=== WORK TASK ===
For every entry, output the exact wording.

=== SUPPLIED INFORMATION ===

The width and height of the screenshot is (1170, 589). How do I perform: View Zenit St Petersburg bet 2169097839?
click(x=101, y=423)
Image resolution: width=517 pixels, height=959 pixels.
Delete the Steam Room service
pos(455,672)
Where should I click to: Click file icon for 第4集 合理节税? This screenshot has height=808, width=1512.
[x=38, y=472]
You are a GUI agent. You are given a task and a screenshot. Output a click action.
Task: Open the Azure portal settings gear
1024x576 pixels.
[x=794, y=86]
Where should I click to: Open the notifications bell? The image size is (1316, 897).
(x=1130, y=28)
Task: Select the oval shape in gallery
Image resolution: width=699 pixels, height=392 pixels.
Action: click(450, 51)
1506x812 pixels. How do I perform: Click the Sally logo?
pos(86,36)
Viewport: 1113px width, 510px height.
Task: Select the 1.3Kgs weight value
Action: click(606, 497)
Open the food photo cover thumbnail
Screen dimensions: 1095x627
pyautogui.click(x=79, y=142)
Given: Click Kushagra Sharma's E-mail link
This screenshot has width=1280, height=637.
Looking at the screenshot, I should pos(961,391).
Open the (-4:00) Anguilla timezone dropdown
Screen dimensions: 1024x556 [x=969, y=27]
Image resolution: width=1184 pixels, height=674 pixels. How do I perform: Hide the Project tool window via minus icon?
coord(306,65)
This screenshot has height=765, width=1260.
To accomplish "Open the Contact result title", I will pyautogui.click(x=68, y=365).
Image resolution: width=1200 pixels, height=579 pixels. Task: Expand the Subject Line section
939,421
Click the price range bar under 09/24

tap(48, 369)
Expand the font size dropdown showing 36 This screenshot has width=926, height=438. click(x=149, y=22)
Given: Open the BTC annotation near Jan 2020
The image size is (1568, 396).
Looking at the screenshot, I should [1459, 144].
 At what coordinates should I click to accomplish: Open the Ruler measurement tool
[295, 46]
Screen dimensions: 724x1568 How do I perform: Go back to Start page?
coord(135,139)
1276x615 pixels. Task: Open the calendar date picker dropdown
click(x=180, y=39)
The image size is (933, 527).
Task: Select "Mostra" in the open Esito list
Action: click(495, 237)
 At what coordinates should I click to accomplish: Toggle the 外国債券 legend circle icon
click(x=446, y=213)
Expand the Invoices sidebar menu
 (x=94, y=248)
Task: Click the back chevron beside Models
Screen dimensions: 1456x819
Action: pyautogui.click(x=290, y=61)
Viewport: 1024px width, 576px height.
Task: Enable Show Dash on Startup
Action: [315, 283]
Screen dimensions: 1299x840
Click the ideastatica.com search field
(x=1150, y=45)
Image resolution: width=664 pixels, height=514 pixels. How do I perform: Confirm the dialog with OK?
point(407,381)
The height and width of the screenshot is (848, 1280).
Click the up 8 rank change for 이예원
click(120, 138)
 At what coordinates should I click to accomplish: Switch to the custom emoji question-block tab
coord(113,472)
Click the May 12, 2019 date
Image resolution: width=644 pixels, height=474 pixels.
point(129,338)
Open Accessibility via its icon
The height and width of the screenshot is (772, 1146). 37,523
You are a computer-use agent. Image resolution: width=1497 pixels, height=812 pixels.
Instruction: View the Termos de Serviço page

=== YOUR SOLUTION ===
The width and height of the screenshot is (1170, 589). How do I perform: View Zenit St Petersburg bet 2169097839?
click(x=101, y=423)
Image resolution: width=517 pixels, height=959 pixels.
Delete the Steam Room service
pos(455,672)
Where should I click to: Click file icon for 第4集 合理节税? This screenshot has height=808, width=1512.
[x=38, y=472]
You are a GUI agent. You are given a task and a screenshot. Output a click action.
Task: Open the Azure portal settings gear
1024x576 pixels.
[x=794, y=86]
Where should I click to: Open the notifications bell? The image size is (1316, 897).
(x=1130, y=28)
Task: Select the oval shape in gallery
Image resolution: width=699 pixels, height=392 pixels.
Action: click(450, 51)
1506x812 pixels. How do I perform: Click the Sally logo?
pos(86,36)
Viewport: 1113px width, 510px height.
Task: Select the 1.3Kgs weight value
Action: click(606, 497)
Open the food photo cover thumbnail
Screen dimensions: 1095x627
pyautogui.click(x=79, y=142)
Given: Click Kushagra Sharma's E-mail link
This screenshot has width=1280, height=637.
Looking at the screenshot, I should pos(961,391).
Open the (-4:00) Anguilla timezone dropdown
Screen dimensions: 1024x556 [x=969, y=27]
Image resolution: width=1184 pixels, height=674 pixels. How do I perform: Hide the Project tool window via minus icon?
coord(306,65)
This screenshot has height=765, width=1260.
To accomplish "Open the Contact result title", I will pyautogui.click(x=68, y=365).
Image resolution: width=1200 pixels, height=579 pixels. Task: Expand the Subject Line section
939,421
Click the price range bar under 09/24

tap(48, 369)
Expand the font size dropdown showing 36 This screenshot has width=926, height=438. click(x=149, y=22)
Given: Open the BTC annotation near Jan 2020
The image size is (1568, 396).
Looking at the screenshot, I should [1459, 144].
 At what coordinates should I click to accomplish: Open the Ruler measurement tool
[295, 46]
Screen dimensions: 724x1568 How do I perform: Go back to Start page?
coord(135,139)
1276x615 pixels. Task: Open the calendar date picker dropdown
click(x=180, y=39)
The image size is (933, 527).
Task: Select "Mostra" in the open Esito list
Action: click(495, 237)
 At what coordinates should I click to accomplish: Toggle the 外国債券 legend circle icon
click(x=446, y=213)
Expand the Invoices sidebar menu
 (x=94, y=248)
Task: Click the back chevron beside Models
Screen dimensions: 1456x819
Action: pyautogui.click(x=290, y=61)
Viewport: 1024px width, 576px height.
Task: Enable Show Dash on Startup
Action: [315, 283]
Screen dimensions: 1299x840
Click the ideastatica.com search field
(x=1150, y=45)
Image resolution: width=664 pixels, height=514 pixels. How do I perform: Confirm the dialog with OK?
point(407,381)
The height and width of the screenshot is (848, 1280).
Click the up 8 rank change for 이예원
click(120, 138)
 At what coordinates should I click to accomplish: Switch to the custom emoji question-block tab
coord(113,472)
Click the May 12, 2019 date
Image resolution: width=644 pixels, height=474 pixels.
point(129,338)
Open Accessibility via its icon
The height and width of the screenshot is (772, 1146). 37,523
You are a computer-use agent. Image resolution: width=1497 pixels, height=812 pixels.
Instruction: View the Termos de Serviço page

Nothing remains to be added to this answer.